Work to complete: Which of the lines in the data below contain the string "Choose"? Copy each of them.

Items from a dataset:
* * *
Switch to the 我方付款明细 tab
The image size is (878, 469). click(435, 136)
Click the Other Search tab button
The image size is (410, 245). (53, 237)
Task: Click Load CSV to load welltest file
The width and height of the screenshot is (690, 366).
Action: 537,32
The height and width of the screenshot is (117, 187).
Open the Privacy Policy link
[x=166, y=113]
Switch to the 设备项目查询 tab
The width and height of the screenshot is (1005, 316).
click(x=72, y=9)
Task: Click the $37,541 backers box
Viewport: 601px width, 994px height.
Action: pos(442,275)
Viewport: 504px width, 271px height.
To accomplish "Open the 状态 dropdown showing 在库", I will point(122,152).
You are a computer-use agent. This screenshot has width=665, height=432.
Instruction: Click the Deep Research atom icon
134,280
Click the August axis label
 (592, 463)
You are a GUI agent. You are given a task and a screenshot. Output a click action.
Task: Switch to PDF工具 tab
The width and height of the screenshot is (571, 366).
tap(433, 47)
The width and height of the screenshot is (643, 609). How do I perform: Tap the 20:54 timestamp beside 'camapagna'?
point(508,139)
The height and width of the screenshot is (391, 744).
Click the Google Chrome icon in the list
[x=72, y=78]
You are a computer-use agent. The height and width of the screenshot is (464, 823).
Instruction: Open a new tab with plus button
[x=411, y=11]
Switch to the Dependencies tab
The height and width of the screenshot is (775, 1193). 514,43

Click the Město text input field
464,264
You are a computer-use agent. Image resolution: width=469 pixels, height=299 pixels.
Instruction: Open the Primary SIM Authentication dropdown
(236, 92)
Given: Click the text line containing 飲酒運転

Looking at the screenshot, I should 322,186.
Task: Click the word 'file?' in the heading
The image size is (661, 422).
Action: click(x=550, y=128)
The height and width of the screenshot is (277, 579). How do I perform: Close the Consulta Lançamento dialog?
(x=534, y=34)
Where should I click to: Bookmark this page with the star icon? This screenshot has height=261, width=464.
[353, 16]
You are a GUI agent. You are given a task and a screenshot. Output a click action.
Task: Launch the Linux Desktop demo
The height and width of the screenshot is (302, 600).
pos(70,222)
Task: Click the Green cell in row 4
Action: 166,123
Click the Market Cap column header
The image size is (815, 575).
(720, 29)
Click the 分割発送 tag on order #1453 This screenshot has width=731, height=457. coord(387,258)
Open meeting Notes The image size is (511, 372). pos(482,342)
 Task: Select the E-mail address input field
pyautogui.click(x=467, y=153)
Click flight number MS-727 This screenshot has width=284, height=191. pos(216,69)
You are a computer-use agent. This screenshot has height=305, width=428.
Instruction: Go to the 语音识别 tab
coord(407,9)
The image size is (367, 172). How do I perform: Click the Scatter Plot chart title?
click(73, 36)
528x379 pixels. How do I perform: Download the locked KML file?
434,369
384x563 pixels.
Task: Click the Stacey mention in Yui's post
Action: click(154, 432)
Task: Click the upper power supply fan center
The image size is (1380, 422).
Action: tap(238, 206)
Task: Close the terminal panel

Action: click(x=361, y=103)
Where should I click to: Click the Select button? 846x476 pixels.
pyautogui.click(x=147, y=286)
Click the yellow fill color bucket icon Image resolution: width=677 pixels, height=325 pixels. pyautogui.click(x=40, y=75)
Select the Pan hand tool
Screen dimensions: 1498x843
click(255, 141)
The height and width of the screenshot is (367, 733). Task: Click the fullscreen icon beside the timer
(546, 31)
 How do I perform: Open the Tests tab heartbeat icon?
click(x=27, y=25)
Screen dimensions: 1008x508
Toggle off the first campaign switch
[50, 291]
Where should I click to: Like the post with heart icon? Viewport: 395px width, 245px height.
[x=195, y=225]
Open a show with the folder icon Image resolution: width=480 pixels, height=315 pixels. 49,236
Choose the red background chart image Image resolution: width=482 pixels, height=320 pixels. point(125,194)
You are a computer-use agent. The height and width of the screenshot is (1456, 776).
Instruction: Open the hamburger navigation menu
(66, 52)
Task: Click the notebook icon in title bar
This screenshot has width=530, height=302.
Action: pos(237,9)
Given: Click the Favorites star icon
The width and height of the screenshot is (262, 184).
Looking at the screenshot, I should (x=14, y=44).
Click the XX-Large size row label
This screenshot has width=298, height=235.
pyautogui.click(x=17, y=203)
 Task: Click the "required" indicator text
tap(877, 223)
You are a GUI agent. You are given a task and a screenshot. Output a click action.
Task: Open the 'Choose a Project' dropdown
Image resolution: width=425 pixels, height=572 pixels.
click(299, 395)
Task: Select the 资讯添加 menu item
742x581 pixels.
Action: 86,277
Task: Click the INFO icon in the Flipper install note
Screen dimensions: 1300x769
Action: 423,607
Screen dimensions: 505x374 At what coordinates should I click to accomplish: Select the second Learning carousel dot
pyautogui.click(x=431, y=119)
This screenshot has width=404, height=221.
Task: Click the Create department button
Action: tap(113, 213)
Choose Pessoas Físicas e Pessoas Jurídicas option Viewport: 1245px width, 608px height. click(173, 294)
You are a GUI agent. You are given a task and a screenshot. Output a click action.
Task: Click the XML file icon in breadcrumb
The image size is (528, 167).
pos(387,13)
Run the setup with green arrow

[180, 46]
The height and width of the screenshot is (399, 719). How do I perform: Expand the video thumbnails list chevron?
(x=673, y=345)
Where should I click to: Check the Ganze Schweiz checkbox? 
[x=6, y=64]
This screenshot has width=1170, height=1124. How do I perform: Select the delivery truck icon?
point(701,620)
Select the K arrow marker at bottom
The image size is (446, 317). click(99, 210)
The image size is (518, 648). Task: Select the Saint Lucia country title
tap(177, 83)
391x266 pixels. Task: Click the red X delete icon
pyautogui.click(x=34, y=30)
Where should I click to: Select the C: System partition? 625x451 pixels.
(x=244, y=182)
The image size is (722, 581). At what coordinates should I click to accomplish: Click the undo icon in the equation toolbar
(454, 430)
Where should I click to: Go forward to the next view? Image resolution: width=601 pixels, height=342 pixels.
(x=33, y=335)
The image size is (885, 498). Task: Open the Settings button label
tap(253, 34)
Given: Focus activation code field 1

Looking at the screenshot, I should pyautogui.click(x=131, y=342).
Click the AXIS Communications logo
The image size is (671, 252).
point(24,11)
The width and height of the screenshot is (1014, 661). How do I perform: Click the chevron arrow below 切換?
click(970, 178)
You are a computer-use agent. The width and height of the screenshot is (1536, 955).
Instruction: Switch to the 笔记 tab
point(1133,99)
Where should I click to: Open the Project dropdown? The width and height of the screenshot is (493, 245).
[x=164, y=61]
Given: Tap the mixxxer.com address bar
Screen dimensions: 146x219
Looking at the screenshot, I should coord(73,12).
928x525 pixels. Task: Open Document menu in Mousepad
* * *
Reply to the task:
Choose the red background chart image Image resolution: width=482 pixels, height=320 pixels. point(125,194)
Task: Open the 'Choose a Project' dropdown
Choose Pessoas Físicas e Pessoas Jurídicas option Viewport: 1245px width, 608px height. click(173, 294)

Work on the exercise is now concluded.